AFRMA

American Fancy Rat & Mouse Association

This article is from the WSSF 2016 AFRMA Rat & Mouse Tales news-magazine.

Tidbit


Dim Night Light

In studies done at the Tulane University School of Medicine in New Orleans, rats with human breast tumors that were exposed to dim light at night made the tumors resistant to the breast cancer drug tamoxifen. Night light exposure also suppresses the nocturnal production of melatonin that inhibits breast cancer growth. However, the negative effects of dim light exposure on tamoxifen treatment were overcome by giving the rats a melatonin supplement during the night and the tumors regressed. Tumor growth was 2.6-fold faster in rats living in the dim night light conditions compared with tumor growth in rats living in normal 12-hour light/12-hour dark cycles. Melatonin levels are not determined by sleep, but by the darkness.

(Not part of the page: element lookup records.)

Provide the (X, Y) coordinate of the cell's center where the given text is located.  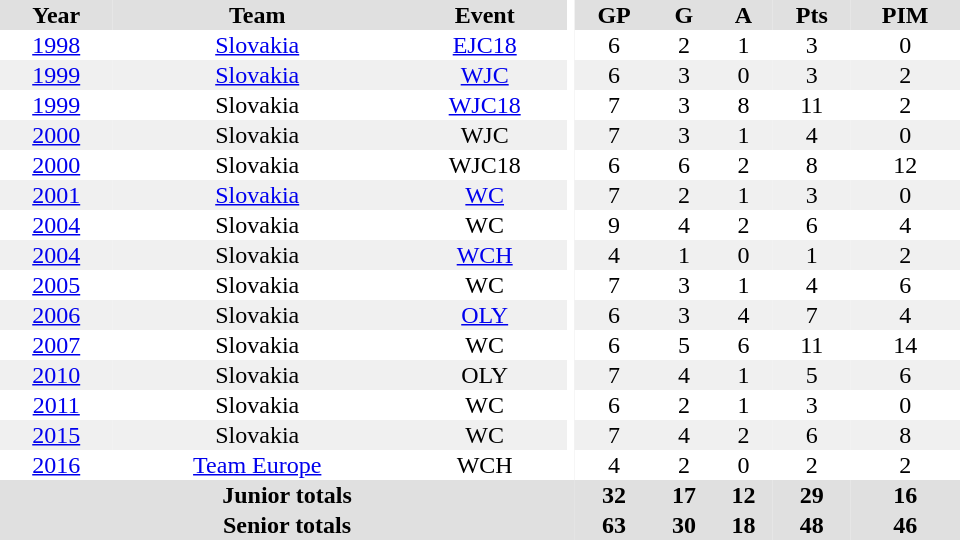
48 (812, 525)
17 (684, 495)
14 (905, 345)
Event (484, 15)
PIM (905, 15)
GP (614, 15)
30 (684, 525)
Team Europe (257, 465)
63 (614, 525)
Pts (812, 15)
46 (905, 525)
18 (744, 525)
Team (257, 15)
29 (812, 495)
32 (614, 495)
2016 (56, 465)
2005 (56, 285)
2010 (56, 375)
G (684, 15)
EJC18 (484, 45)
Junior totals (287, 495)
2007 (56, 345)
Year (56, 15)
A (744, 15)
Senior totals (287, 525)
9 (614, 225)
2001 (56, 195)
16 (905, 495)
2015 (56, 435)
2006 (56, 315)
1998 (56, 45)
2011 (56, 405)
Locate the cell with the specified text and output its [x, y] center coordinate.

From article Exposure to Dim Light at Night May Make Breast Cancers Resistant to Tamoxifen. Study Circadian and Melatonin Disruption by Exposure to Light at Night Drives Intrinsic Resistance to Tamoxifen Therapy in Breast Cancer published in Cancer Research August 2014, Volume 74, Issue 15, 4099–110.

One breeder in England found that when she introduced an artificial long day regime in the winter to try and get her rats to breed, she had a sudden spate of mammary tumors in unrelated, different age females. (Pro-Rat-A #204 Nov./Dec. 2014).